* begin Source text *

For cat food I go to the other feed store which has a lot better selection for cats. I can get Chicken Soup there, as well as Innova. They sell Chicken Soup for dogs, but I've only seen one or two bags of Innova dog food. It's frustrating because they don't always have food in stock. I go there on the days the food is delivered if I want to get what I need, sometimes I miss out and can't get large bag of cat food, have to get the sample bags which is a pain. 

I checked out the cost of shipping from Pet Food Direct, it costs around $15 to have 35 lb bag of food delivered to my house, that's nuts.

I've contacted Tractor Supply to see if they could order something else, but all they did was refer me to my local store manager. He said what they get is decided by the main branch of TSC, he can only sell what they send him. 
I contacted the manager of the other feed store, she told me that they don't order a lot of the premium foods because there iisn't enough demand for them, and she can't order just one bag of a particular food. So I decided to contact a few of the pet food companies to see if they can get a sales person to the store, maybe send down some samples for customers to try. I know they did this with Innova, the feed store had a lot of samples for a few months they were giving them away to everyone! Now they carry some of the Innova products, but not all, better than nothing. If Innova can do this, maybe some of the other companies can do too.


----------



## clmalcolm (Jun 22, 2008)

*where to buy kibble*

I buy Innova EVO from a small place called PetWorld on rt 9 in Natick, MA -- it is a great pet store with a large variety of high quality dog food


----------



## LoveMyLilDogs (Jul 23, 2008)

I buy my food at Pawswell Pet Nutrition In Seattle area. They are always so nice and have a great amount of knowledge of there products.


----------



## BabyHusky (Jul 21, 2008)

I guess I'm lucky...Southern California has holistic/natural/organic feeding supply stores everywhere. So I never have a problem getting the food...thank the lord.

* end Source text *
* begin Source excerpt *

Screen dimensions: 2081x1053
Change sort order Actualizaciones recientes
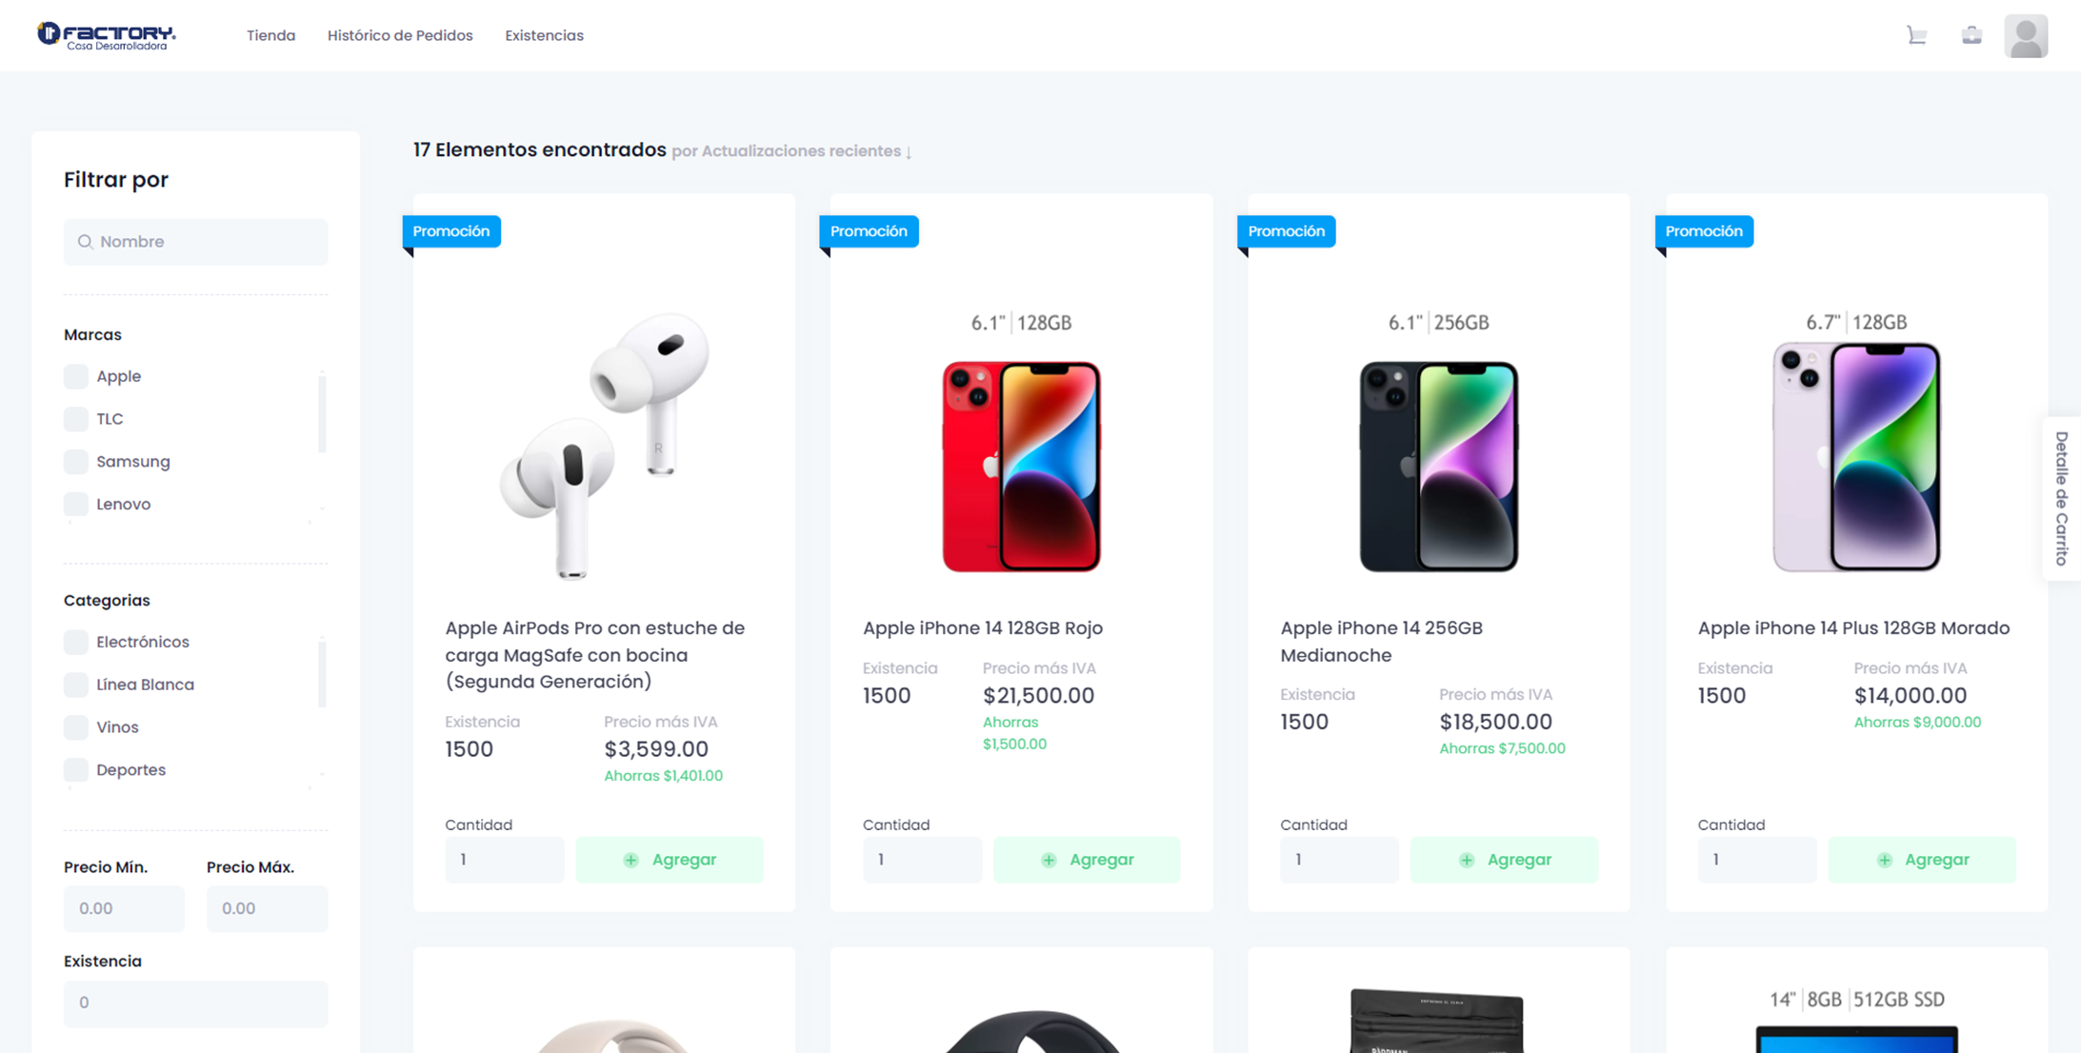point(806,151)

* end Source excerpt *

**Exercises:**
(a) In the pet food thread, why did the local Tractor Supply manager say he couldn't get other food for the writer?
(b) Print the part of the pet food thread that opens with the words containing "## clmalcolm (Jun" and closes with "of there products.".
(c) Answer these questions using the pet food thread.
(i) According to the writer who checked Pet Food Direct, about how much would it cost to have a 35 lb bag delivered?
(ii) Where does clmalcolm buy Innova EVO?
(iii) Which region does BabyHusky say has holistic/natural/organic feeding supply stores everywhere?

**Responses:**
(a) He said the main branch of TSC decides what his store gets, and he can only sell what it sends him.

(b)
## clmalcolm (Jun 22, 2008)

*where to buy kibble*

I buy Innova EVO from a small place called PetWorld on rt 9 in Natick, MA -- it is a great pet store with a large variety of high quality dog food


----------



## LoveMyLilDogs (Jul 23, 2008)

I buy my food at Pawswell Pet Nutrition In Seattle area. They are always so nice and have a great amount of knowledge of there products.

(c)
(i) Around $15.
(ii) At PetWorld on rt 9 in Natick, MA.
(iii) Southern California.